|Title||Nonlinear multigrid methods for the numerical simulation of coupled systems|
|Participants||Thomas Gerstner Michael Griebel|
This work was part of the project B7 "Surface flow in the continental crust:
Mechanisms of infiltration and interactions" within the collaborate research
center SFB 350
"Interactions between and Modelling of Continental Geosystems".
The main point of interest of this project is the modelling and numerical simulation of mechanisms of infiltration and interaction of surface flow in the continental crust. Starting point is a system of differential equations coupling the unknowns matrix-translation, velocity, temperature and concentration. It describes the two dimensional physical processes in saturated porous media.
The model has to be extended to cover also the case of flow near the surface. Therefore the Darcy law which models the fluid-matrix coupling has to be substituted by the Richardson law in order to allow unsaturated flow, as it appears in regions near the surface. Special attention is given to the influence of the temperature on the matrix-fluid coupling in the unsaturated regions, the draining of the soil, the irreversible local increasing of permeability due to thermical changes and the expansion of the soil in dependence from the local moisture percentage. Systematic studies of the nonlinear physical interplay of the components matrix, fluid and temperature in the unsaturated regions have to be carried out. Another aim of the project is the reproduction and analysis of experimentally verified test problems.
Moreover, the numerical model has to be extended to three dimensions - resulting in huge storage and computing time requirements. After linearisation the equations of the model are solved efficiently by the use of multilevel methods. Especially robust multilevel methods - utilizing for example matrix dependent prolongations, ILU smoothers and algebraic coarsening (AMG-methods) - have to be used. A further increase of the efficiency is due to parallelization. The plan is to implement a domain decomposition method together with a multilevel solver on each subdomain on a cluster of workstations. The study of the interplay between the connections of system variables, linearization and multilevel solver for the overall complexity of the numerical method is of special interest. It is intended to develop and to use specially adapted nonlinear multilevel methods.

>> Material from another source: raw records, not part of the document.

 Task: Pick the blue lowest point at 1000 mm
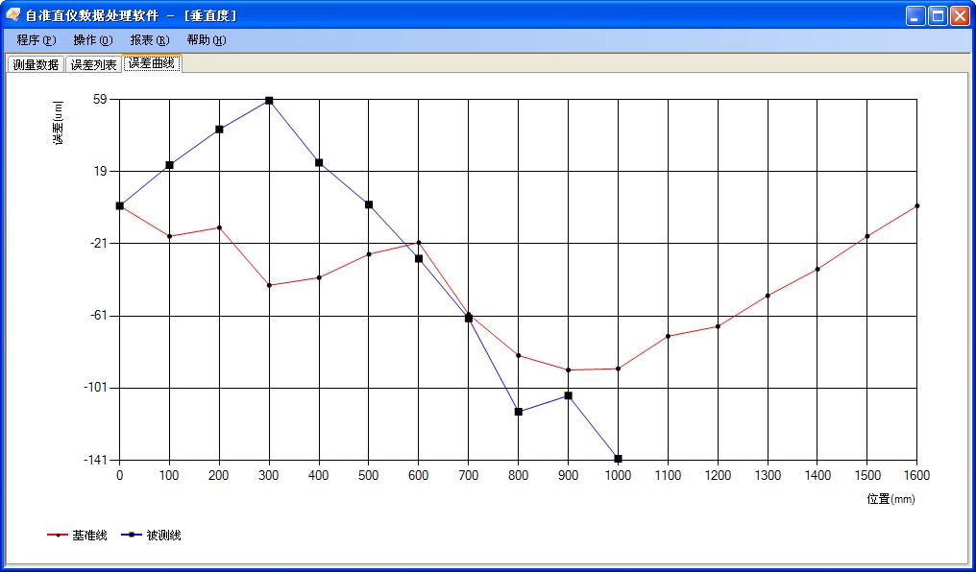click(618, 459)
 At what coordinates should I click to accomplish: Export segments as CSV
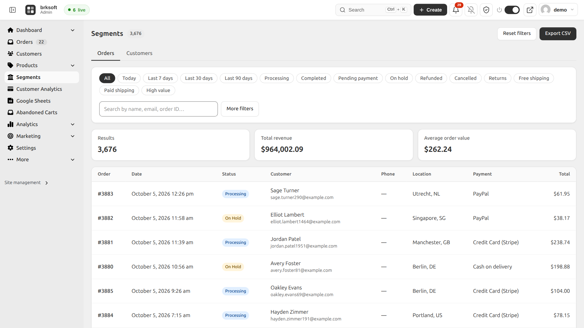(558, 33)
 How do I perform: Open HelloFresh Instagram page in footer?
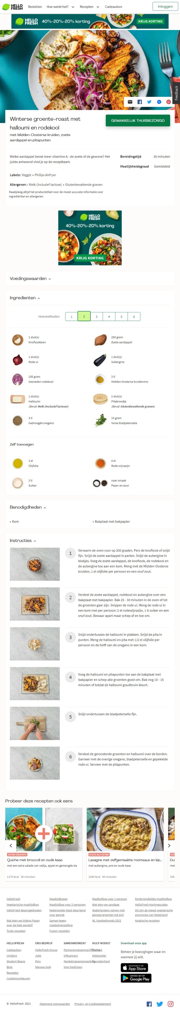(171, 1004)
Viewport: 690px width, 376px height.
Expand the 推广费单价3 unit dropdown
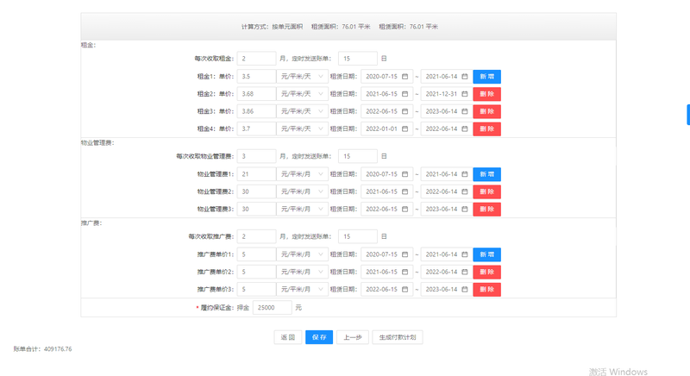[x=303, y=289]
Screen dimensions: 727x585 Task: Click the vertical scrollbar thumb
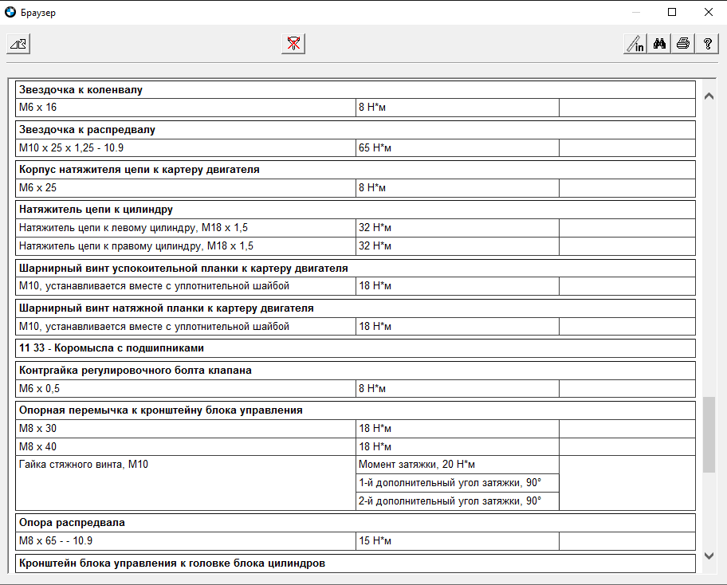709,434
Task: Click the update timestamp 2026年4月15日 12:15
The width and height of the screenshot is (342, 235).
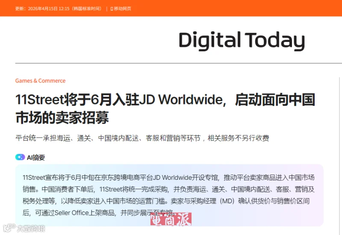Action: tap(49, 9)

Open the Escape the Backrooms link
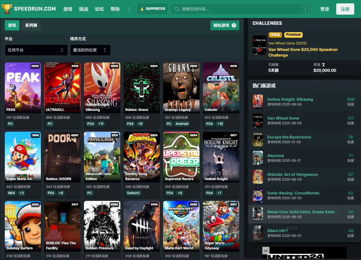point(289,137)
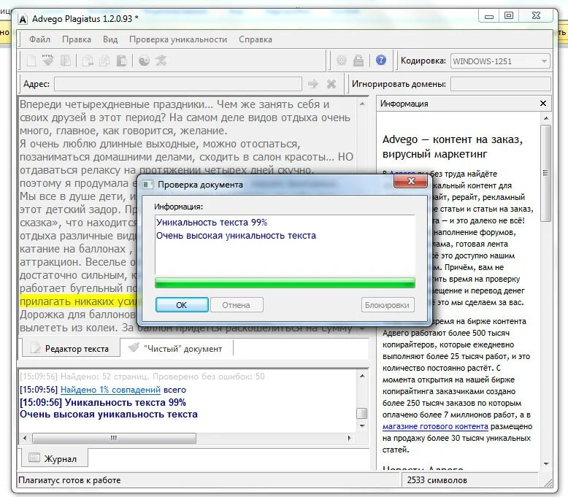
Task: Click the Блокировки button
Action: click(387, 305)
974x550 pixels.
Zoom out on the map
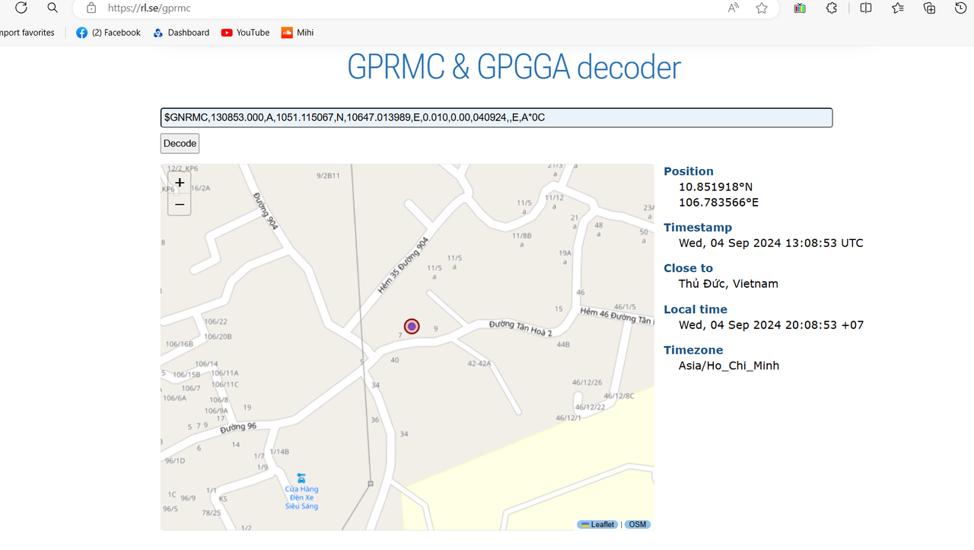180,204
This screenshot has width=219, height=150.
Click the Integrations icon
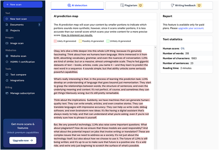(7, 80)
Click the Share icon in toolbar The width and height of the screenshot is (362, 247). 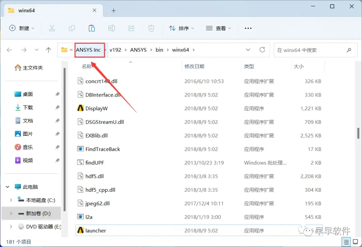pyautogui.click(x=131, y=28)
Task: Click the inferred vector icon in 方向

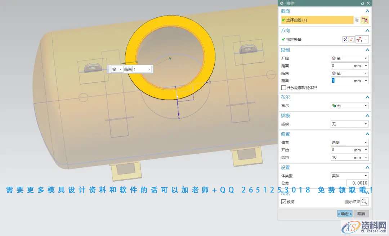Action: point(359,40)
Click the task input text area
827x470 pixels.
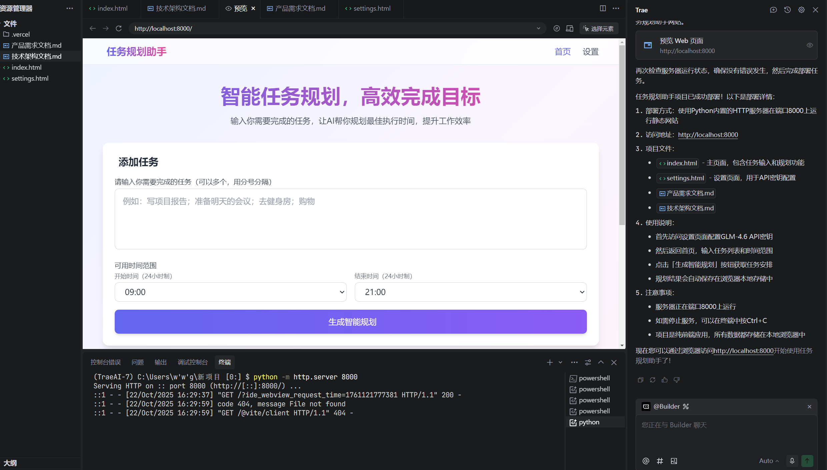click(x=350, y=219)
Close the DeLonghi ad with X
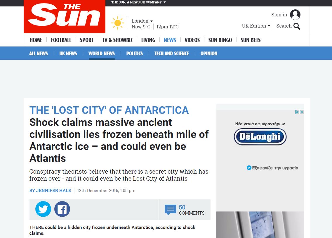 (x=302, y=112)
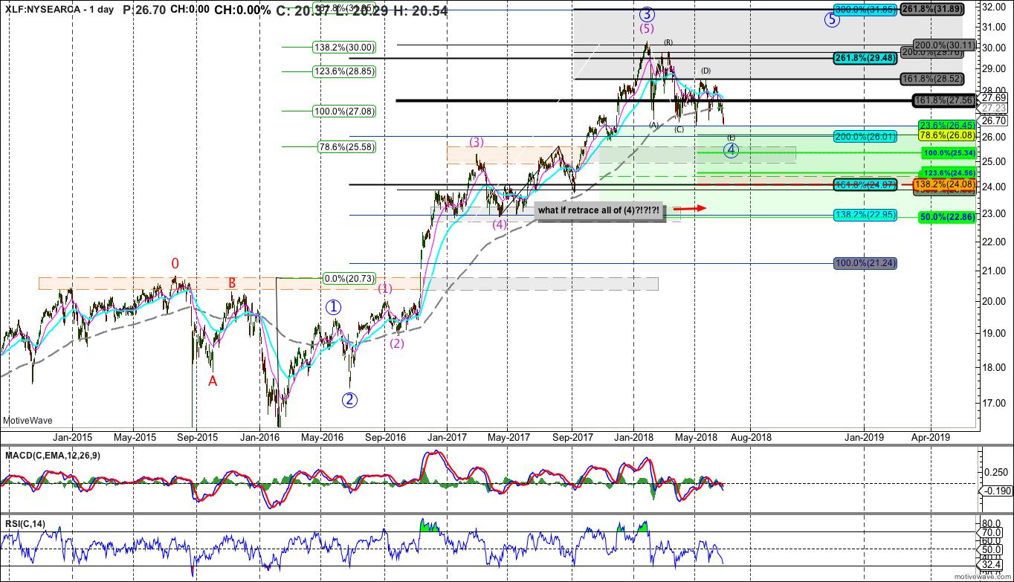The height and width of the screenshot is (582, 1014).
Task: Select the red arrow annotation
Action: 693,209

Numerical solution of the Richards equation. Shown is a ca. 10m x 10m x 10m
earth cube. It contains of four types of soil with different porosities and
conductivities. Initial conditions a hydrostatic. On part of the surface
there is constant precipitation. Shown are the different soils as well as
transparent isosurfaces and a color encoded slice of the pressure over a
period of 30 days
The computations have been done with PDELIB.